##### Supplied data #####

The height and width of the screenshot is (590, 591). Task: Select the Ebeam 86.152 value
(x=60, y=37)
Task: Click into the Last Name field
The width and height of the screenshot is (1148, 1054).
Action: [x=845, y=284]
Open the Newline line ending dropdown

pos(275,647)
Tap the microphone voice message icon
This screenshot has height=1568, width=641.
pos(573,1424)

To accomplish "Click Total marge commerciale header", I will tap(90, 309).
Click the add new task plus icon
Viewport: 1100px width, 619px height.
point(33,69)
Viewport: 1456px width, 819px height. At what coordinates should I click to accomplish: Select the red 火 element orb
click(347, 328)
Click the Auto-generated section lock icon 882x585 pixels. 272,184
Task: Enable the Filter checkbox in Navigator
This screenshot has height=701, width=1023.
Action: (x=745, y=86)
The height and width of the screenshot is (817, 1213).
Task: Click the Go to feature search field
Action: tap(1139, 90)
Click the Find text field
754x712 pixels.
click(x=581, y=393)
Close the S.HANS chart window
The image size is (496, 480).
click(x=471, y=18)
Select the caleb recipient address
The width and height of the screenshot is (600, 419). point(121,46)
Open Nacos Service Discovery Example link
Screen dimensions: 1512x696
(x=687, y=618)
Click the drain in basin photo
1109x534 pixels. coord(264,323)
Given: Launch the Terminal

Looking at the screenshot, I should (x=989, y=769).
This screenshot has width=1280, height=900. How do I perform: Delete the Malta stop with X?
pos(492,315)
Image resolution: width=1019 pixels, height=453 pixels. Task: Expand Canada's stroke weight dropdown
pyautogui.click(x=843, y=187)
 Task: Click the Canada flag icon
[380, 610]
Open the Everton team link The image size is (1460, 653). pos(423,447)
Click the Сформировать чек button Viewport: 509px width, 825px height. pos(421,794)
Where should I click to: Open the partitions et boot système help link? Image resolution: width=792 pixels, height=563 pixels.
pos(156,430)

#####

Return the records above in their entirety, exactly as they appear.

The height and width of the screenshot is (590, 591). Task: Select the Ebeam 86.152 value
(x=60, y=37)
Task: Click into the Last Name field
The width and height of the screenshot is (1148, 1054).
Action: [x=845, y=284]
Open the Newline line ending dropdown

pos(275,647)
Tap the microphone voice message icon
This screenshot has height=1568, width=641.
pos(573,1424)

To accomplish "Click Total marge commerciale header", I will tap(90, 309).
Click the add new task plus icon
Viewport: 1100px width, 619px height.
point(33,69)
Viewport: 1456px width, 819px height. At what coordinates should I click to accomplish: Select the red 火 element orb
click(347, 328)
Click the Auto-generated section lock icon 882x585 pixels. 272,184
Task: Enable the Filter checkbox in Navigator
This screenshot has height=701, width=1023.
Action: (x=745, y=86)
The height and width of the screenshot is (817, 1213).
Task: Click the Go to feature search field
Action: tap(1139, 90)
Click the Find text field
754x712 pixels.
click(x=581, y=393)
Close the S.HANS chart window
The image size is (496, 480).
click(x=471, y=18)
Select the caleb recipient address
The width and height of the screenshot is (600, 419). point(121,46)
Open Nacos Service Discovery Example link
Screen dimensions: 1512x696
(x=687, y=618)
Click the drain in basin photo
1109x534 pixels. coord(264,323)
Given: Launch the Terminal

Looking at the screenshot, I should (x=989, y=769).
This screenshot has width=1280, height=900. How do I perform: Delete the Malta stop with X?
pos(492,315)
Image resolution: width=1019 pixels, height=453 pixels. Task: Expand Canada's stroke weight dropdown
pyautogui.click(x=843, y=187)
 Task: Click the Canada flag icon
[380, 610]
Open the Everton team link The image size is (1460, 653). pos(423,447)
Click the Сформировать чек button Viewport: 509px width, 825px height. pos(421,794)
Where should I click to: Open the partitions et boot système help link? Image resolution: width=792 pixels, height=563 pixels.
pos(156,430)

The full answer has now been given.